GIVEN ENTRIES Block Start

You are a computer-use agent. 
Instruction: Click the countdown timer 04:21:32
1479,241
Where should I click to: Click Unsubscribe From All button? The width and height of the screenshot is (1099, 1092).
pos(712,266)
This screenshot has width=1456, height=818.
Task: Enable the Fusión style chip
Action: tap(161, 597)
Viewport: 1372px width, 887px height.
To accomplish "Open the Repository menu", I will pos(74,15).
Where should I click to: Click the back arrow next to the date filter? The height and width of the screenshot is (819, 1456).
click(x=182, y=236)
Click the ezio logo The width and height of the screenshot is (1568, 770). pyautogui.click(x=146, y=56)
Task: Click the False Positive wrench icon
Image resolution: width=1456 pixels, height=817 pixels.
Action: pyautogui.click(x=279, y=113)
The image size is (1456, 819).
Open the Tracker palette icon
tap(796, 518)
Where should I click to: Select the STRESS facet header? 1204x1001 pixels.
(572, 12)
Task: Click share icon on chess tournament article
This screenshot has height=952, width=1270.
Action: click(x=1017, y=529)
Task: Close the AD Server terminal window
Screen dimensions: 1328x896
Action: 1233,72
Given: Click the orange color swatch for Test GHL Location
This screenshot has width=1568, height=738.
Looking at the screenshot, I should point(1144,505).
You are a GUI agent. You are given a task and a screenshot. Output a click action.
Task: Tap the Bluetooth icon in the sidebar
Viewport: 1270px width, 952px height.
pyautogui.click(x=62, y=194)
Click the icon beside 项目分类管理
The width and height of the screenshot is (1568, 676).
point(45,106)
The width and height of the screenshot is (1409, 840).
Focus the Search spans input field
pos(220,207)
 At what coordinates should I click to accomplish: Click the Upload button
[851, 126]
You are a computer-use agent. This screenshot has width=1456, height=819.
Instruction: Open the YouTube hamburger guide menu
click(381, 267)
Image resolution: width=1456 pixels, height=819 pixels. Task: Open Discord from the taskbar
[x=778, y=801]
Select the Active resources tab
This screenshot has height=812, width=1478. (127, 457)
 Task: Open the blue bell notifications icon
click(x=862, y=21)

GIVEN ENTRIES Block End

TASK ITEM -
Please output the complete listing without any alteration.

ANSWER TO THIS PROBLEM -
You are a computer-use agent. 
Instruction: Click the countdown timer 04:21:32
1479,241
Where should I click to: Click Unsubscribe From All button? The width and height of the screenshot is (1099, 1092).
pos(712,266)
This screenshot has width=1456, height=818.
Task: Enable the Fusión style chip
Action: tap(161, 597)
Viewport: 1372px width, 887px height.
To accomplish "Open the Repository menu", I will pos(74,15).
Where should I click to: Click the back arrow next to the date filter? The height and width of the screenshot is (819, 1456).
click(x=182, y=236)
Click the ezio logo The width and height of the screenshot is (1568, 770). pyautogui.click(x=146, y=56)
Task: Click the False Positive wrench icon
Image resolution: width=1456 pixels, height=817 pixels.
Action: pyautogui.click(x=279, y=113)
The image size is (1456, 819).
Open the Tracker palette icon
tap(796, 518)
Where should I click to: Select the STRESS facet header? 1204x1001 pixels.
(572, 12)
Task: Click share icon on chess tournament article
This screenshot has height=952, width=1270.
Action: click(x=1017, y=529)
Task: Close the AD Server terminal window
Screen dimensions: 1328x896
Action: 1233,72
Given: Click the orange color swatch for Test GHL Location
This screenshot has width=1568, height=738.
Looking at the screenshot, I should point(1144,505).
You are a GUI agent. You are given a task and a screenshot. Output a click action.
Task: Tap the Bluetooth icon in the sidebar
Viewport: 1270px width, 952px height.
pyautogui.click(x=62, y=194)
Click the icon beside 项目分类管理
The width and height of the screenshot is (1568, 676).
point(45,106)
The width and height of the screenshot is (1409, 840).
Focus the Search spans input field
pos(220,207)
 At what coordinates should I click to accomplish: Click the Upload button
[851, 126]
You are a computer-use agent. This screenshot has width=1456, height=819.
Instruction: Open the YouTube hamburger guide menu
click(381, 267)
Image resolution: width=1456 pixels, height=819 pixels. Task: Open Discord from the taskbar
[x=778, y=801]
Select the Active resources tab
This screenshot has height=812, width=1478. (127, 457)
 Task: Open the blue bell notifications icon
click(x=862, y=21)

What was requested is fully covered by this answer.